While most transactions in Bitcoin degrade your privacy, CoinJoin is a special configuration of transaction inputs and outputs that improves your privacy. Collaborative CoinJoin is a framework for BCH wallet software, to allow users to collaborate with one another, in order to generate CoinJoin transactions.
To understand why CoinJoin is valuable, you must first understand the concept of UTXOs. After several spends, an HD wallet will end up with several small UTXOs that have low monetary value, but high information content. The information in those UTXOs can be used to deanonymize you. A CoinJoin transaction allows you to safely consolidate those UXTOs into a single high monetary value, but low information content UTXO, thus preserving your privacy.
Getting Started
Collaborative CoinJoin is currently in development. There is not yet a graphical user interface (GUI). If you are a JavaScript developer, you can follow the directions below to run your own CoinJoin demonstration, using the command line wallet.
What you'll need
- Node.js version 16.14 or above:
- When installing Node.js, you are recommended to check all checkboxes related to dependencies.
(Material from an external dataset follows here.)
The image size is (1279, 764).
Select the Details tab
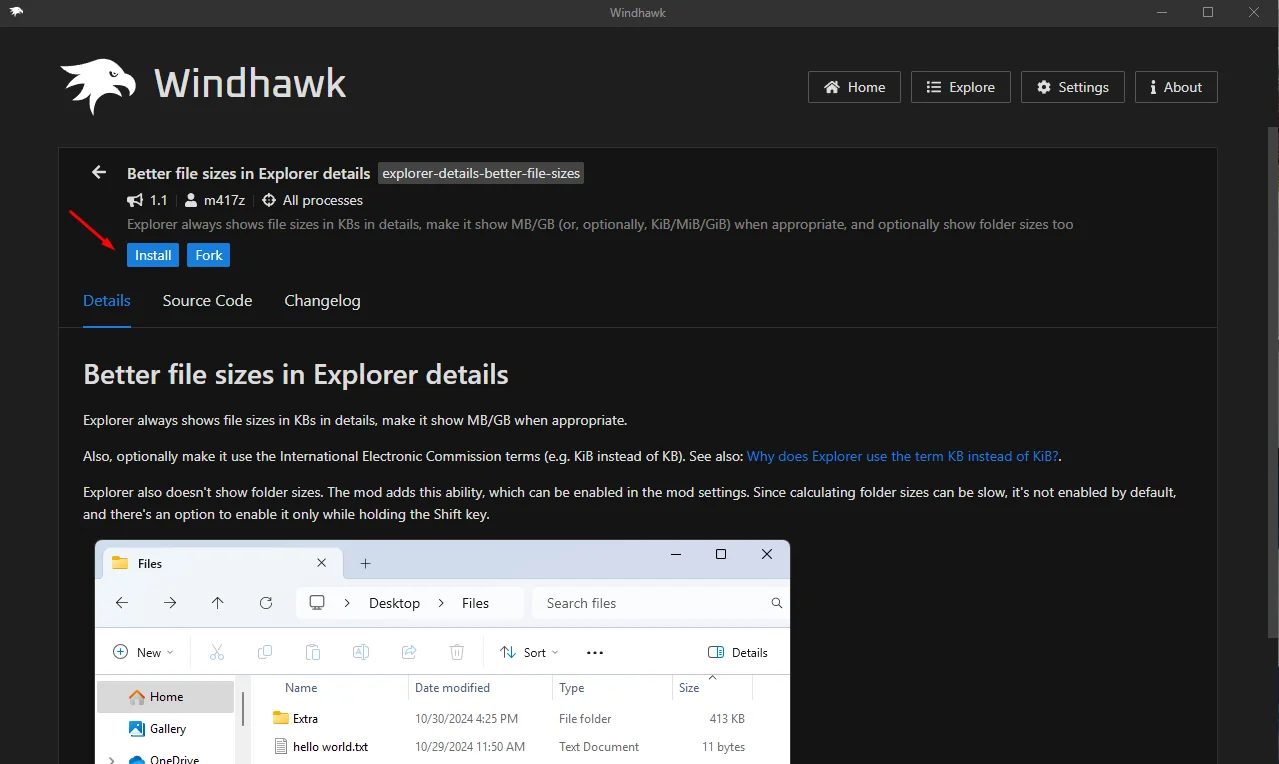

Install the command-line wallet
Install the command line wallet with the following commands:
git clone https://github.com/bch-coinjoin/hd-cli-wallet
cd hd-cli-wallet
npm install
Create a wallet
Create a wallet and get an address for it:
./bin/run create-wallet -n test01 -d "test coinjoin wallet"
./bin/run get-address -n test01
Those commands will create a new wallet and generate an address to fund it. Send a about $0.10 worth of BCH to the wallet.
Generate UTXOs
A UTXO is an unspent transaction output. These are the 'bitcoins' that get spent. CoinJoin is used to safely consolidate many small UTXOs with low monetary value, but high information content, into a single UTXO that has high monetary value, and low information content.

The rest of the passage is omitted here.